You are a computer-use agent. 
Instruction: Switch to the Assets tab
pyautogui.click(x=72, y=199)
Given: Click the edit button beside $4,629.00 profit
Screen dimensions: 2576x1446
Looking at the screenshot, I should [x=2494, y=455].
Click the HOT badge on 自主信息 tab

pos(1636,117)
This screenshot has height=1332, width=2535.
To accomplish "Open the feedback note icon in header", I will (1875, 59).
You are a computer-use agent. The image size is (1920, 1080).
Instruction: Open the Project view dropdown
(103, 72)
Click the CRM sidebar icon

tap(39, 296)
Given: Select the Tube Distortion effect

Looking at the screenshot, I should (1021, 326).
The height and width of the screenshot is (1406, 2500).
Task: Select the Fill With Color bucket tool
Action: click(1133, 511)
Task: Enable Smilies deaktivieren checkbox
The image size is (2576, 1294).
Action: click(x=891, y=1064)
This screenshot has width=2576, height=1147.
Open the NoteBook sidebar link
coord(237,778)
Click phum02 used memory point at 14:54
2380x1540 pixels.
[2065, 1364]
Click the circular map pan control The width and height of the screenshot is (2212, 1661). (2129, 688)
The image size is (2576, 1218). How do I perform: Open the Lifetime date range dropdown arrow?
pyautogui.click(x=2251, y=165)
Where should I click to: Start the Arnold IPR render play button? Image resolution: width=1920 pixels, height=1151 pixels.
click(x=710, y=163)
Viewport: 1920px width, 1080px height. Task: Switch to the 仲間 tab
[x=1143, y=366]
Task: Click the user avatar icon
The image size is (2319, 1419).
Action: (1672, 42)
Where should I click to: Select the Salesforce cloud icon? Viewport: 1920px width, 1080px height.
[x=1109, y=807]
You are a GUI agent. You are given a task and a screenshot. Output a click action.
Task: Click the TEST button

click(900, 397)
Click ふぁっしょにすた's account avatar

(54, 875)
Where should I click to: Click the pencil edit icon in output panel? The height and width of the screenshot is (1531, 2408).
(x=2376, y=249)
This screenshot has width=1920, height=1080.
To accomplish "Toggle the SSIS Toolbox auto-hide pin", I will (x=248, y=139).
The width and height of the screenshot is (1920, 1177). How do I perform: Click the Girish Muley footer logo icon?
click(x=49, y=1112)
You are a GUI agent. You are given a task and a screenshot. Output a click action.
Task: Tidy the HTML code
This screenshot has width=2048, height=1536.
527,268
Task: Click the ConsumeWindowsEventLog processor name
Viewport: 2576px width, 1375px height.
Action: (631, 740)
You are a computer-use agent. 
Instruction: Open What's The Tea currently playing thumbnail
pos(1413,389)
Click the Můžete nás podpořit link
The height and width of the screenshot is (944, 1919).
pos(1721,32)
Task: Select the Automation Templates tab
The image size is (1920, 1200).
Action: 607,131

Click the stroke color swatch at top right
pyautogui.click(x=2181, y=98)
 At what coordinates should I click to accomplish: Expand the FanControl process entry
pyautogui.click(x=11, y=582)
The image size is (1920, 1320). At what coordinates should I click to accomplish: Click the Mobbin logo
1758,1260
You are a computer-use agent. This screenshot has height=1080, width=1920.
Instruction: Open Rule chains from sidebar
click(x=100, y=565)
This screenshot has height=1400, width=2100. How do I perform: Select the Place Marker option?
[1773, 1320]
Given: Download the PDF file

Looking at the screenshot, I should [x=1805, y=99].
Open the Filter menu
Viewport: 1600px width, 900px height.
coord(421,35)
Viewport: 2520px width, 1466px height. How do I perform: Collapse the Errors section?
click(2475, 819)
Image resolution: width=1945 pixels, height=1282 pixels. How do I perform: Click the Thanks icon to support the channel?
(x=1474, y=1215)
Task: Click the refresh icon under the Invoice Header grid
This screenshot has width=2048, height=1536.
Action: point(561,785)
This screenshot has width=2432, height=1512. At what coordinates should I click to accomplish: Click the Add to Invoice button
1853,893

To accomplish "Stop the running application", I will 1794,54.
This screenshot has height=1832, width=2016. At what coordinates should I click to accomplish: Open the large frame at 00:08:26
• • •
* Problem description: Your job is to transcribe the listing exactly, line for line.

* Worked solution:
You are a computer-use agent. 
Instruction: Switch to the Assets tab
pyautogui.click(x=72, y=199)
Given: Click the edit button beside $4,629.00 profit
Screen dimensions: 2576x1446
Looking at the screenshot, I should [x=2494, y=455].
Click the HOT badge on 自主信息 tab

pos(1636,117)
This screenshot has height=1332, width=2535.
To accomplish "Open the feedback note icon in header", I will (1875, 59).
You are a computer-use agent. The image size is (1920, 1080).
Instruction: Open the Project view dropdown
(103, 72)
Click the CRM sidebar icon

tap(39, 296)
Given: Select the Tube Distortion effect

Looking at the screenshot, I should (1021, 326).
The height and width of the screenshot is (1406, 2500).
Task: Select the Fill With Color bucket tool
Action: click(1133, 511)
Task: Enable Smilies deaktivieren checkbox
The image size is (2576, 1294).
Action: click(x=891, y=1064)
This screenshot has width=2576, height=1147.
Open the NoteBook sidebar link
coord(237,778)
Click phum02 used memory point at 14:54
2380x1540 pixels.
[2065, 1364]
Click the circular map pan control The width and height of the screenshot is (2212, 1661). (2129, 688)
The image size is (2576, 1218). How do I perform: Open the Lifetime date range dropdown arrow?
pyautogui.click(x=2251, y=165)
Where should I click to: Start the Arnold IPR render play button? Image resolution: width=1920 pixels, height=1151 pixels.
click(x=710, y=163)
Viewport: 1920px width, 1080px height. Task: Switch to the 仲間 tab
[x=1143, y=366]
Task: Click the user avatar icon
The image size is (2319, 1419).
Action: (1672, 42)
Where should I click to: Select the Salesforce cloud icon? Viewport: 1920px width, 1080px height.
[x=1109, y=807]
You are a GUI agent. You are given a task and a screenshot. Output a click action.
Task: Click the TEST button

click(900, 397)
Click ふぁっしょにすた's account avatar

(54, 875)
Where should I click to: Click the pencil edit icon in output panel? The height and width of the screenshot is (1531, 2408).
(x=2376, y=249)
This screenshot has width=1920, height=1080.
To accomplish "Toggle the SSIS Toolbox auto-hide pin", I will (x=248, y=139).
The width and height of the screenshot is (1920, 1177). How do I perform: Click the Girish Muley footer logo icon?
click(x=49, y=1112)
You are a GUI agent. You are given a task and a screenshot. Output a click action.
Task: Tidy the HTML code
This screenshot has width=2048, height=1536.
527,268
Task: Click the ConsumeWindowsEventLog processor name
Viewport: 2576px width, 1375px height.
Action: (631, 740)
You are a computer-use agent. 
Instruction: Open What's The Tea currently playing thumbnail
pos(1413,389)
Click the Můžete nás podpořit link
The height and width of the screenshot is (944, 1919).
pos(1721,32)
Task: Select the Automation Templates tab
The image size is (1920, 1200).
Action: 607,131

Click the stroke color swatch at top right
pyautogui.click(x=2181, y=98)
 At what coordinates should I click to accomplish: Expand the FanControl process entry
pyautogui.click(x=11, y=582)
The image size is (1920, 1320). At what coordinates should I click to accomplish: Click the Mobbin logo
1758,1260
You are a computer-use agent. This screenshot has height=1080, width=1920.
Instruction: Open Rule chains from sidebar
click(x=100, y=565)
This screenshot has height=1400, width=2100. How do I perform: Select the Place Marker option?
[1773, 1320]
Given: Download the PDF file

Looking at the screenshot, I should [x=1805, y=99].
Open the Filter menu
Viewport: 1600px width, 900px height.
coord(421,35)
Viewport: 2520px width, 1466px height. How do I perform: Collapse the Errors section?
click(2475, 819)
Image resolution: width=1945 pixels, height=1282 pixels. How do I perform: Click the Thanks icon to support the channel?
(x=1474, y=1215)
Task: Click the refresh icon under the Invoice Header grid
This screenshot has width=2048, height=1536.
Action: point(561,785)
This screenshot has width=2432, height=1512. At what coordinates should I click to accomplish: Click the Add to Invoice button
1853,893

To accomplish "Stop the running application", I will 1794,54.
This screenshot has height=1832, width=2016. At what coordinates should I click to accomplish: Open the large frame at 00:08:26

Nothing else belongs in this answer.